London-based SolarBotanic Trees officially launched its “solar tree” prototype today, and the company wants to use it to power EV charging stations first.
The SolarBotanic energy tree, which features what the company says is the “world’s first” 3-D leaf-shaped photovoltaic nanotechnology, utilizes thin-film solar cells and has a power generation capacity of 5 kilowatts.
SolarBotanic developed its energy trees with Co-Innovate, which is a London-based small-to-medium enterprise business support program that taps into academic and innovation resources at Brunel University London, the Manufacturing Technology Centre (MTC) in Coventry, and the University of Sheffield Advanced Manufacturing Research Centre’s Design and Prototyping Group.

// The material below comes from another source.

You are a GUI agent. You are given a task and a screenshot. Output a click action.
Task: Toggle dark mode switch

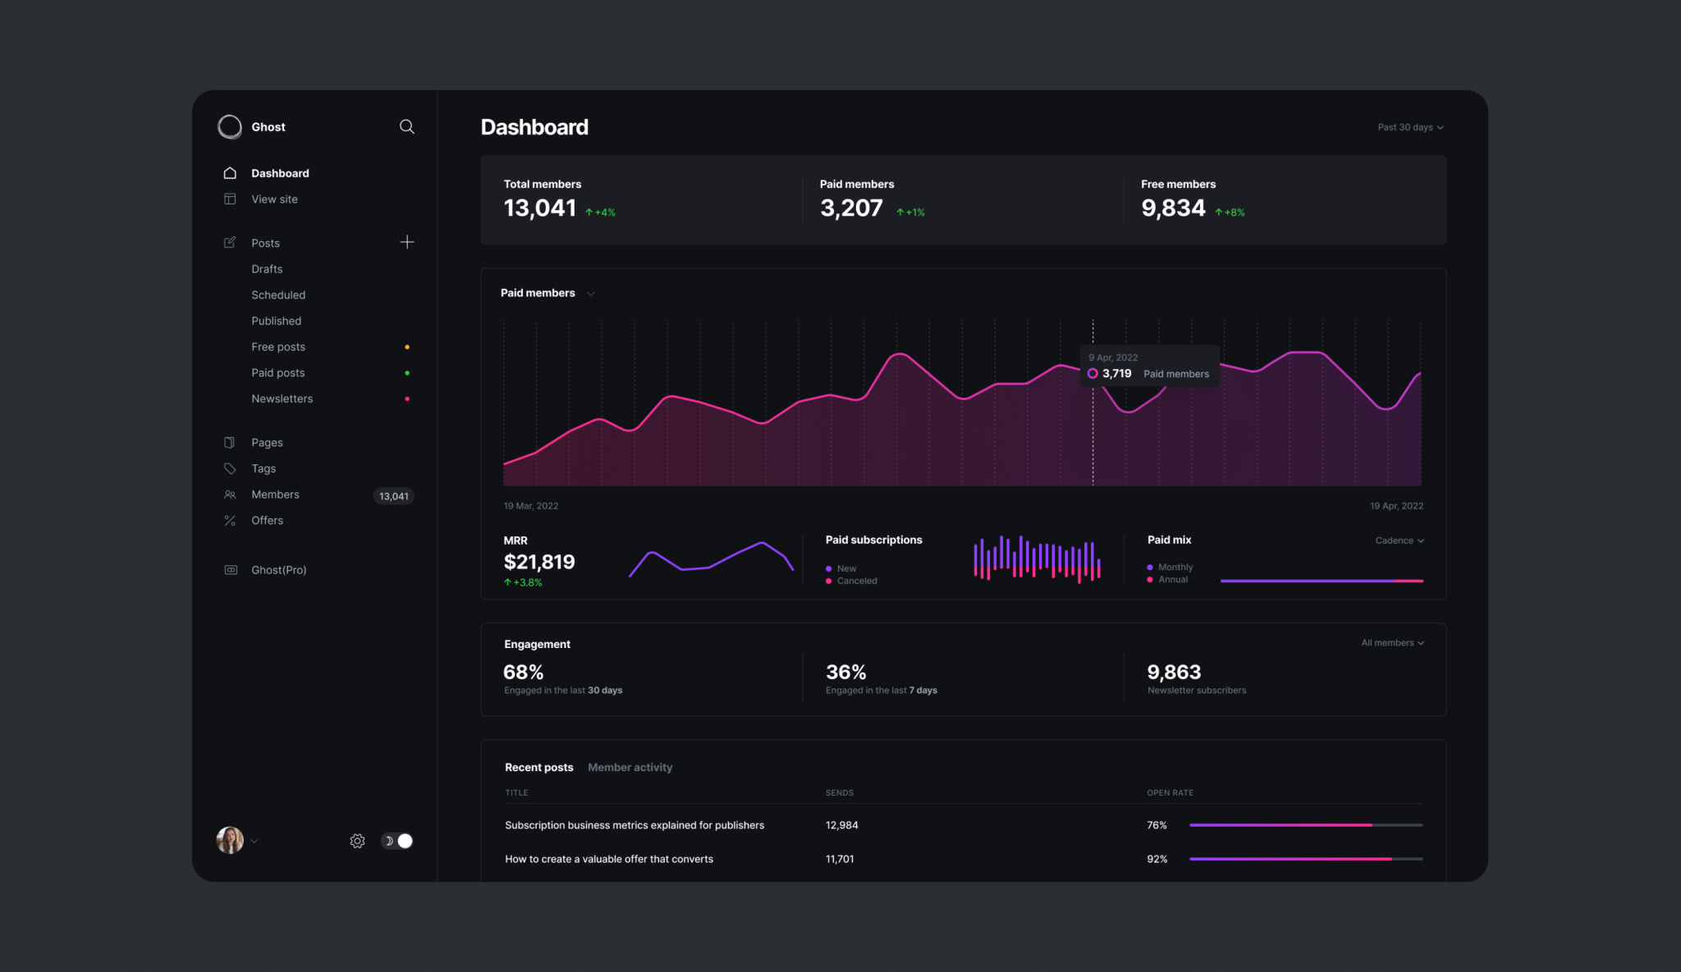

Sheffield University’s center will test SolarBotanic’s solar tree prototype.
The company has designed the solar trees to feed harvested power into an AI-driven energy storage and management system (EMS). That EMS will regulate and release the power.
So in a nutshell, it’s a solar and storage system shaped like a tree.
SolarBotanic Trees says its first-generation solar tree will be available in early 2023, and the company asserts that it will be affordable once it’s mass produced. SolarBotanic’s website states its funding strategy:
A further funding round is planned in H1/2023 to fund the commercial production startup and scale to commercial volumes over the following 36 months. Discussions are ongoing with key supply chain partners covering manufacture, installation logistics, and in service support.
The company’s target market will first be “rapid electric vehicle charging market for homes, businesses, and commercial car parks.” The solar tree can be linked and can form part of a local grid, or it can feed into the main grid.
Electrek’s Take
So … what’s the unique selling point of this ground-mounted solar tree? There’s already another “botanical” solar array on the market shaped like a giant daisy called the Smartflower.
The Smartflower is a ground-mounted solar array that is comparable to a 4 kW system. It’s so cool looking that my husband and I were ready to order one until we found out that it’s expensive, has limited output, and it also has a short system warranty of just five years. I think of the Smartflower as the Smeg retro refrigerator of solar options: It’s just not a practical choice, no matter how cute it is, so we wistfully had to walk away from both.
So, if SolarBotanic Trees manages to achieve affordability for both commercial and residential, and has a longer system warranty along with its fantastic aesthetics, then there could be solar trees taking root all over the place within a couple years.